*Try it*. Give the lines below again exactly, starting with the line that holds "Toggle the browser side panel icon" and going on through the line that holds "The image size is (1529, 784).".

*Supplied records*.
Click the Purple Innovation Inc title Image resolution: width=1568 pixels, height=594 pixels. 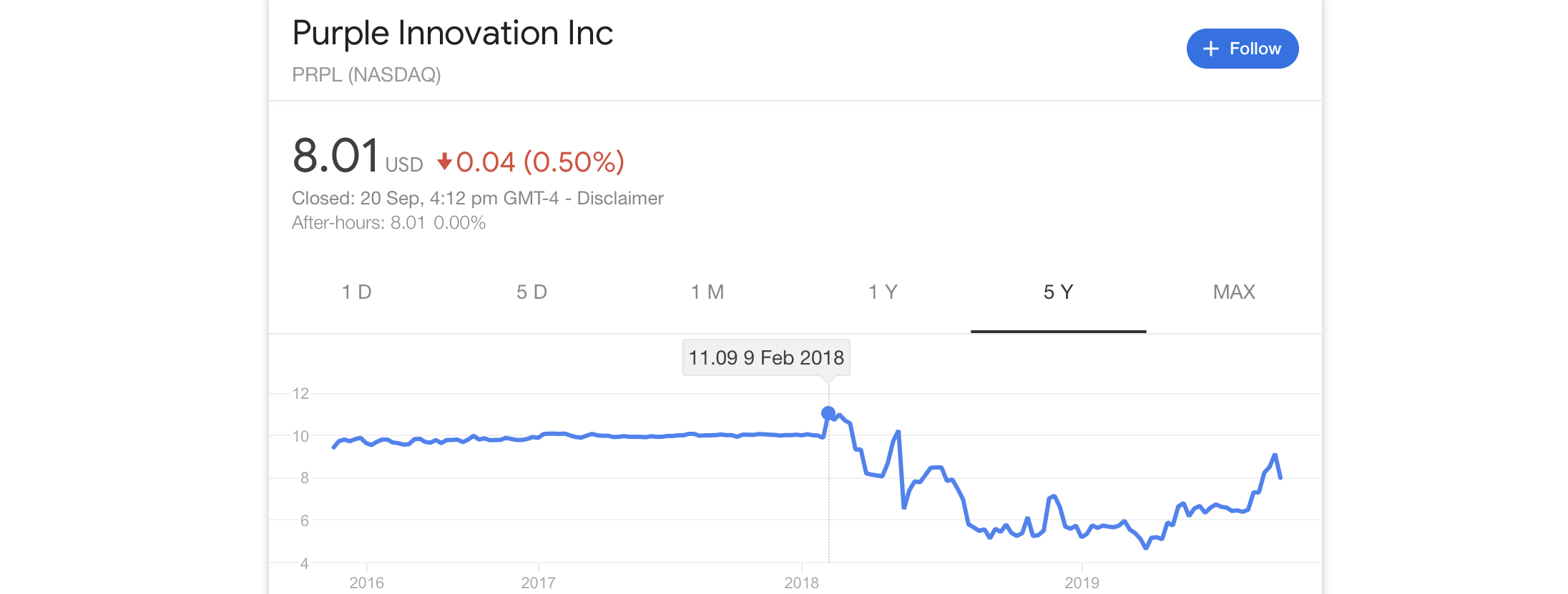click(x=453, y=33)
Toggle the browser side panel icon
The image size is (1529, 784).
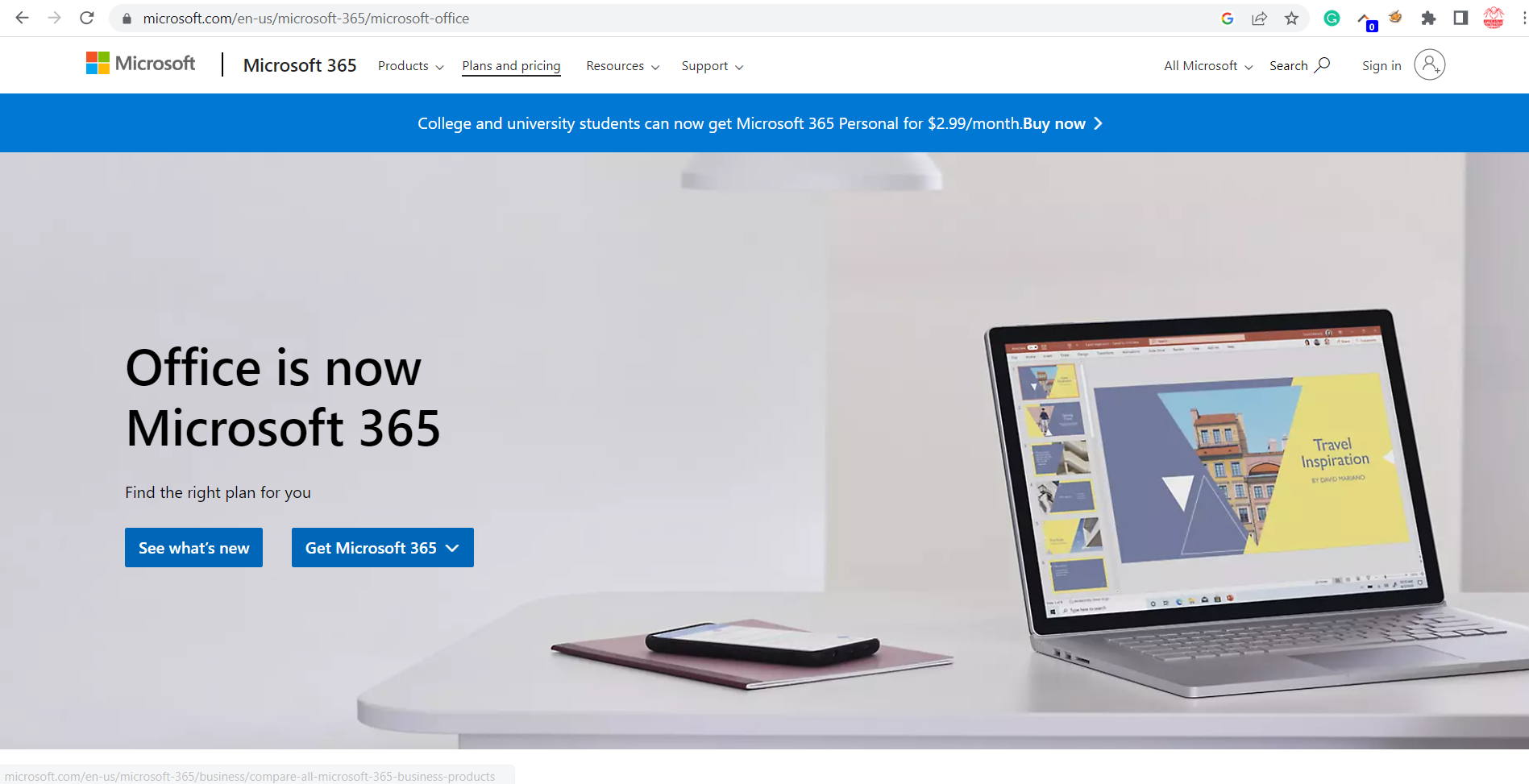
...
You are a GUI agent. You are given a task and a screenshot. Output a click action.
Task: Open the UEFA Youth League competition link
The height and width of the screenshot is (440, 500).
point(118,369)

*Result for this task*.
Toggle the browser side panel icon
The image size is (1529, 784).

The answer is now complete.